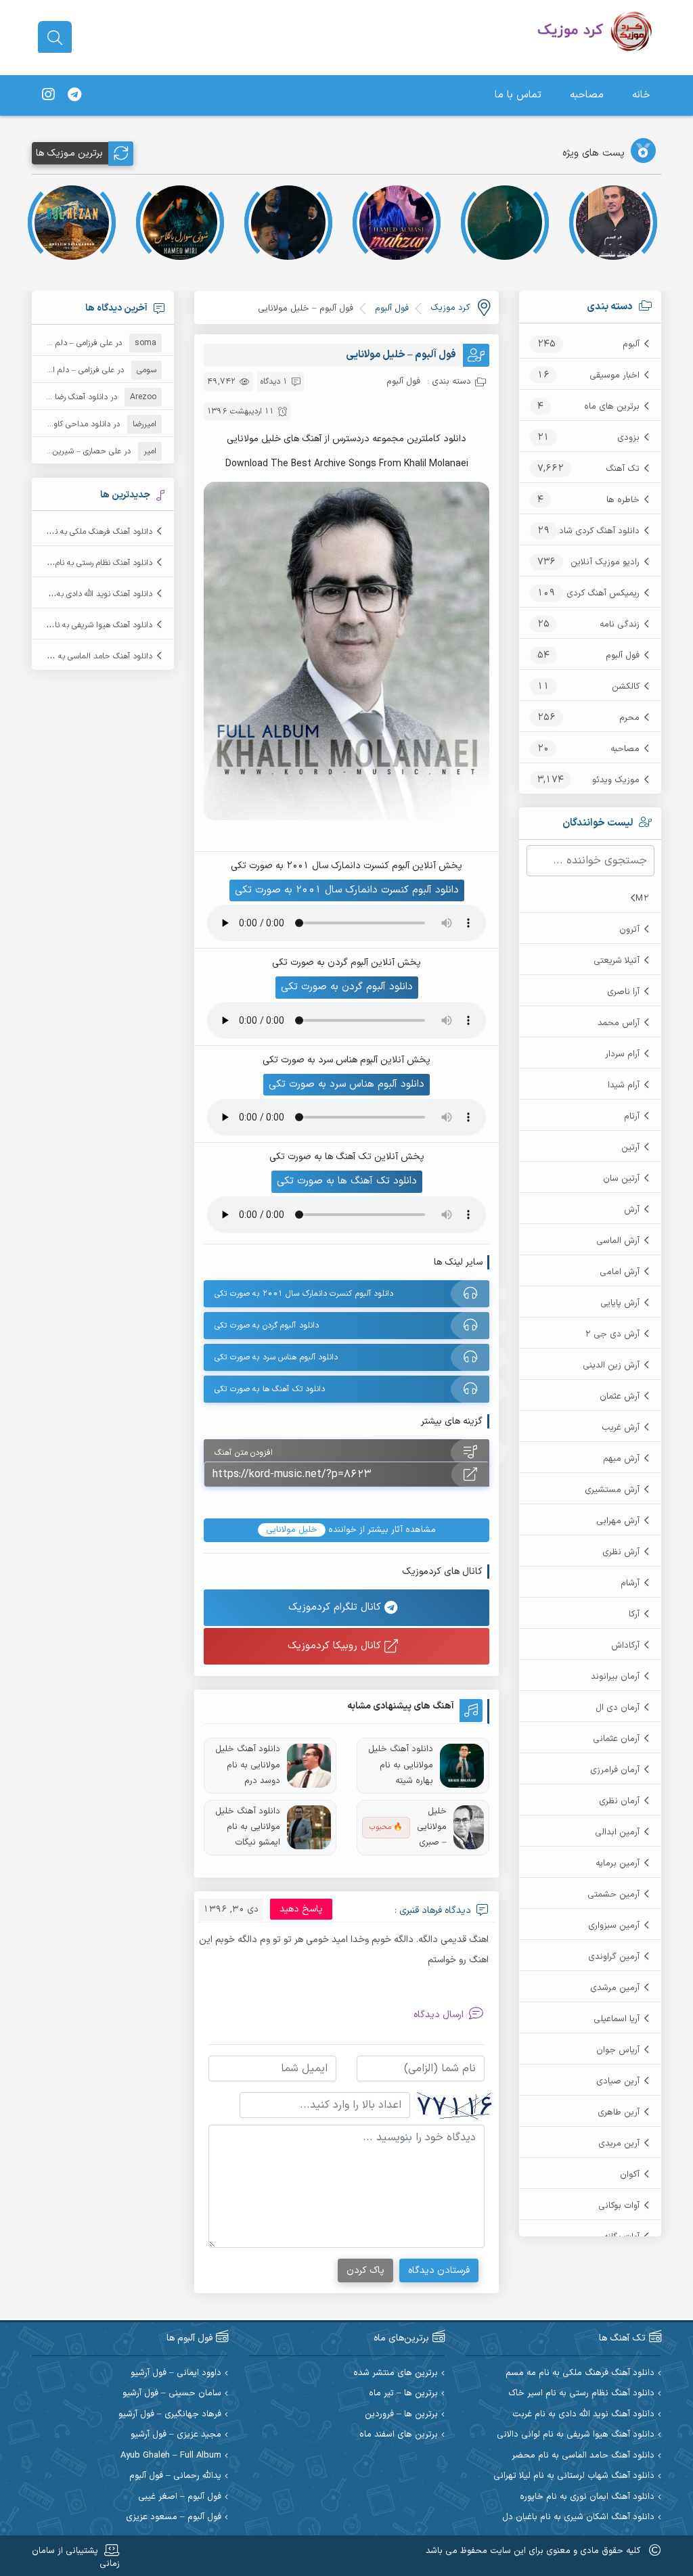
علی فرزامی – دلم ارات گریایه (65, 343)
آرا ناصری (623, 992)
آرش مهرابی (618, 1521)
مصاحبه (587, 95)
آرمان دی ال (618, 1708)
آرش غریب (621, 1427)
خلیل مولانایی (291, 1530)
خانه (641, 95)
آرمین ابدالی (617, 1832)
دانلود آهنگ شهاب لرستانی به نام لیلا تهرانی (573, 2476)
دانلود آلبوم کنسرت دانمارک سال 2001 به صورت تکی (347, 890)
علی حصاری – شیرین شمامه (75, 451)
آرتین (630, 1147)
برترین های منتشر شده (395, 2373)
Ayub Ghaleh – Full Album (170, 2455)
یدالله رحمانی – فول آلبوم (175, 2476)
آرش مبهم (621, 1459)
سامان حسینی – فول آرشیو (171, 2393)
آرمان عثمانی (616, 1739)
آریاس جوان (618, 2050)
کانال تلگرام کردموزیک (336, 1607)
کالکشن (626, 687)
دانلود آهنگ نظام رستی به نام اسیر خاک (86, 563)
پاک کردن (365, 2270)
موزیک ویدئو (616, 780)
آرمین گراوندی (614, 1957)
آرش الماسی (618, 1241)
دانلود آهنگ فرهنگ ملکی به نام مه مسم (86, 532)
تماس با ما (518, 95)
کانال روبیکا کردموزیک (336, 1646)
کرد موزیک (450, 308)
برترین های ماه (612, 406)
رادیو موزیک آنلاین (605, 562)
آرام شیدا (624, 1085)
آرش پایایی (620, 1303)
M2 (642, 898)
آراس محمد (619, 1023)
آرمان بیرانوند (615, 1677)
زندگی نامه (620, 624)
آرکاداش (625, 1645)
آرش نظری (621, 1552)
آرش (632, 1210)
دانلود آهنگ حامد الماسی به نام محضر (87, 656)
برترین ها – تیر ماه (403, 2393)
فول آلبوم (623, 655)
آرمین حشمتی (613, 1894)
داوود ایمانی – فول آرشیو (176, 2373)
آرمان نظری (619, 1801)
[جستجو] (55, 38)
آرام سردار (622, 1054)
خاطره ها (623, 500)
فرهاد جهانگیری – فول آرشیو (169, 2414)
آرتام (632, 1116)
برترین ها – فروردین (401, 2414)
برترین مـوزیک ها (69, 153)
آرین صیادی (618, 2081)
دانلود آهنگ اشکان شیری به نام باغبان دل (578, 2517)
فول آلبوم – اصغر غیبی (179, 2497)
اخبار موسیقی (614, 375)
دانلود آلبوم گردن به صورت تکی (347, 987)
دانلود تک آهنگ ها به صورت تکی (347, 1181)
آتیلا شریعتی (617, 961)
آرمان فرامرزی (615, 1770)
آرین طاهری (619, 2112)
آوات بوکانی (619, 2206)
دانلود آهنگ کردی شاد (599, 531)
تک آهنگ (623, 469)
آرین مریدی (619, 2143)
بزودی (628, 438)
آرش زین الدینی (611, 1365)
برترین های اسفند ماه (398, 2434)
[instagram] (48, 95)
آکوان (630, 2175)
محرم (629, 718)
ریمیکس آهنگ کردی (603, 593)
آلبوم (631, 344)
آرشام (630, 1583)
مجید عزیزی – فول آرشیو (176, 2434)
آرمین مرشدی (615, 1988)
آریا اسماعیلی (617, 2019)
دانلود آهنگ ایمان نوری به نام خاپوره (587, 2497)
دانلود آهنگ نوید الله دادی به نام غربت (88, 594)
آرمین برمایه (618, 1863)
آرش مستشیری (612, 1490)
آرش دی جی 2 (612, 1334)
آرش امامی (620, 1272)
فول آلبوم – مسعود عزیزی (173, 2517)
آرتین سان (621, 1178)
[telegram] (74, 95)
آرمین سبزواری (614, 1926)
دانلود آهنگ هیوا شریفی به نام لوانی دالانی (80, 625)
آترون (629, 929)
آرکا (634, 1614)
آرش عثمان (620, 1396)
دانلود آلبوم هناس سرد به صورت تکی (346, 1084)
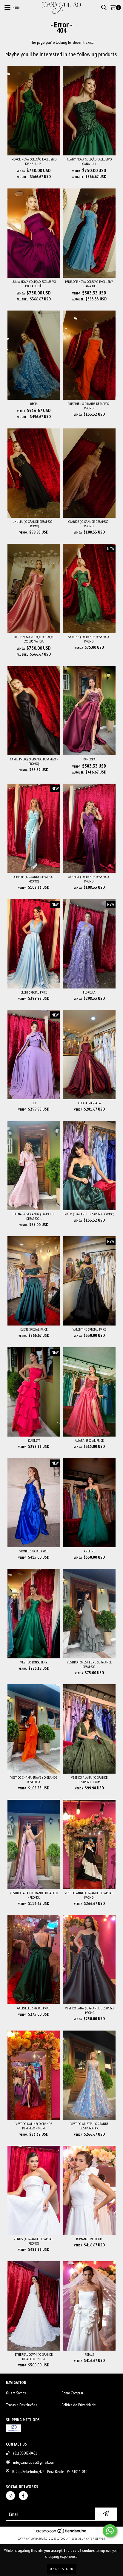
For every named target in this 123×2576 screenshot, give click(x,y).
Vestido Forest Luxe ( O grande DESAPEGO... (89, 1664)
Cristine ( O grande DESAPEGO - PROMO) (89, 405)
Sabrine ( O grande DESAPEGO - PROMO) (89, 638)
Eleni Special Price (34, 992)
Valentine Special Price (89, 1329)
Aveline (89, 1551)
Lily (33, 1103)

+ + + + +

- _WHAT IS REQUIRED_:
Print exactly the lines above from the one with "آرتین (630, 1147)" to the one with "آرش عثمان (620, 1396)", including both.

- _WRITTEN ANSWER_:
آرتین (630, 1147)
برترین های منتشر شده (395, 2373)
Ayub Ghaleh – Full Album (170, 2455)
یدالله رحمانی – فول آلبوم (175, 2476)
آرش مبهم (621, 1459)
سامان حسینی – فول آرشیو (171, 2393)
آرمان عثمانی (616, 1739)
آریاس جوان (618, 2050)
کانال تلگرام کردموزیک (336, 1607)
کالکشن (626, 687)
دانلود آهنگ نظام رستی به نام اسیر خاک (86, 563)
پاک کردن (365, 2270)
موزیک ویدئو (616, 780)
آرمین گراوندی (614, 1957)
آرش الماسی (618, 1241)
دانلود آهنگ فرهنگ ملکی به نام مه مسم (86, 532)
تماس با ما (518, 95)
کانال روبیکا کردموزیک (336, 1646)
کرد موزیک (450, 308)
برترین های ماه (612, 406)
رادیو موزیک آنلاین (605, 562)
آرام شیدا (624, 1085)
آرش پایایی (620, 1303)
M2 (642, 898)
آراس محمد (619, 1023)
آرمان بیرانوند (615, 1677)
زندگی نامه (620, 624)
آرکاداش (625, 1645)
آرش نظری (621, 1552)
آرش (632, 1210)
دانلود آهنگ حامد الماسی به نام محضر (87, 656)
برترین ها – تیر ماه (403, 2393)
فول آلبوم (623, 655)
آرمین حشمتی (613, 1894)
داوود ایمانی – فول آرشیو (176, 2373)
آرمان نظری (619, 1801)
[جستجو] (55, 38)
آرام سردار (622, 1054)
خاطره ها (623, 500)
فرهاد جهانگیری – فول آرشیو (169, 2414)
آرتام (632, 1116)
برترین ها – فروردین (401, 2414)
برترین مـوزیک ها (69, 153)
آرین صیادی (618, 2081)
دانلود آهنگ اشکان شیری به نام باغبان دل (578, 2517)
فول آلبوم – اصغر غیبی (179, 2497)
اخبار موسیقی (614, 375)
دانلود آلبوم گردن به صورت تکی (347, 987)
دانلود تک آهنگ ها به صورت تکی (347, 1181)
آتیلا شریعتی (617, 961)
آرمان فرامرزی (615, 1770)
آرین طاهری (619, 2112)
آوات بوکانی (619, 2206)
دانلود آهنگ کردی شاد (599, 531)
تک آهنگ (623, 469)
آرین مریدی (619, 2143)
بزودی (628, 438)
آرش زین الدینی (611, 1365)
برترین های اسفند ماه (398, 2434)
[instagram] (48, 95)
آکوان (630, 2175)
محرم (629, 718)
ریمیکس آهنگ کردی (603, 593)
آلبوم (631, 344)
آرشام (630, 1583)
مجید عزیزی – فول آرشیو (176, 2434)
آرمین مرشدی (615, 1988)
آریا اسماعیلی (617, 2019)
دانلود آهنگ ایمان نوری به نام خاپوره (587, 2497)
دانلود آهنگ نوید الله دادی به نام غربت (88, 594)
آرمین برمایه (618, 1863)
آرش مستشیری (612, 1490)
آرش دی جی 2 (612, 1334)
آرش امامی (620, 1272)
فول آلبوم – مسعود عزیزی (173, 2517)
آرتین سان (621, 1178)
[telegram] (74, 95)
آرمین سبزواری (614, 1926)
دانلود آهنگ هیوا شریفی به نام لوانی دالانی (80, 625)
آترون (629, 929)
آرکا (634, 1614)
آرش عثمان (620, 1396)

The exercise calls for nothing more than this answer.